Exercise directions: Print the records below word for word, beginning with the first line and ending once the line containing "Lämna synpunkt (69, 1903)" is printed.

*** Task input Section Begins ***

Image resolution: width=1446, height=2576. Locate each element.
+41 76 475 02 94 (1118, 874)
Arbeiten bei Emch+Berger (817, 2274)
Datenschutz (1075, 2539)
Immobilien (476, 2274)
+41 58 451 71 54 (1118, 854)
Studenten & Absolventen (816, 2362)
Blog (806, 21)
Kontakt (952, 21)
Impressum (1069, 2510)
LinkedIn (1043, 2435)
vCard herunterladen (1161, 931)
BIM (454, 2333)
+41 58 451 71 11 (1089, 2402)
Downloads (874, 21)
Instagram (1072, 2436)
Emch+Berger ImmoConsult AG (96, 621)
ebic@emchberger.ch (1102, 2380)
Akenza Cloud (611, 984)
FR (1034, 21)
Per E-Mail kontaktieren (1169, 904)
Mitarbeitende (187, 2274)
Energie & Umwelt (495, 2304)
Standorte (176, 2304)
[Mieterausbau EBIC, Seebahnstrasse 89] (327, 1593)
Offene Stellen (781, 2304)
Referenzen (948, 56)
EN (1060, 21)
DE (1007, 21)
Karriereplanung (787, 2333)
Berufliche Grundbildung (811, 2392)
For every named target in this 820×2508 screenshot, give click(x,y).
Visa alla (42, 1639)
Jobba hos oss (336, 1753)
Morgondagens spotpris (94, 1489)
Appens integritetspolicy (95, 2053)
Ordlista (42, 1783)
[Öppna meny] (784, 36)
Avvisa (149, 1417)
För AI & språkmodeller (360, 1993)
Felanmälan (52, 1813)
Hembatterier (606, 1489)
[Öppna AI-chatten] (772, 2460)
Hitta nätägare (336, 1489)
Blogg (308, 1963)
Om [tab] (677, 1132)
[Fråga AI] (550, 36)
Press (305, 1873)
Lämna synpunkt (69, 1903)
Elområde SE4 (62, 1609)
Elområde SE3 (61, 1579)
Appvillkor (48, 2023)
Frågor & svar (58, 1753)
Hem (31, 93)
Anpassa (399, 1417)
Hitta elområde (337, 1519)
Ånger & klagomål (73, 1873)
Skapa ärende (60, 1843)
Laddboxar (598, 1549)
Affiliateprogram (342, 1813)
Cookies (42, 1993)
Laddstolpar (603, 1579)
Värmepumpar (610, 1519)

*** Task input Section Ends ***

Task response:
Image resolution: width=1446, height=2576. Locate each element.
+41 76 475 02 94 (1118, 874)
Arbeiten bei Emch+Berger (817, 2274)
Datenschutz (1075, 2539)
Immobilien (476, 2274)
+41 58 451 71 54 (1118, 854)
Studenten & Absolventen (816, 2362)
Blog (806, 21)
Kontakt (952, 21)
Impressum (1069, 2510)
LinkedIn (1043, 2435)
vCard herunterladen (1161, 931)
BIM (454, 2333)
+41 58 451 71 11 (1089, 2402)
Downloads (874, 21)
Instagram (1072, 2436)
Emch+Berger ImmoConsult AG (96, 621)
ebic@emchberger.ch (1102, 2380)
Akenza Cloud (611, 984)
FR (1034, 21)
Per E-Mail kontaktieren (1169, 904)
Mitarbeitende (187, 2274)
Energie & Umwelt (495, 2304)
Standorte (176, 2304)
[Mieterausbau EBIC, Seebahnstrasse 89] (327, 1593)
Offene Stellen (781, 2304)
Referenzen (948, 56)
EN (1060, 21)
DE (1007, 21)
Karriereplanung (787, 2333)
Berufliche Grundbildung (811, 2392)
For every named target in this 820×2508 screenshot, give click(x,y).
Visa alla (42, 1639)
Jobba hos oss (336, 1753)
Morgondagens spotpris (94, 1489)
Appens integritetspolicy (95, 2053)
Ordlista (42, 1783)
[Öppna meny] (784, 36)
Avvisa (149, 1417)
För AI & språkmodeller (360, 1993)
Felanmälan (52, 1813)
Hembatterier (606, 1489)
[Öppna AI-chatten] (772, 2460)
Hitta nätägare (336, 1489)
Blogg (308, 1963)
Om [tab] (677, 1132)
[Fråga AI] (550, 36)
Press (305, 1873)
Lämna synpunkt (69, 1903)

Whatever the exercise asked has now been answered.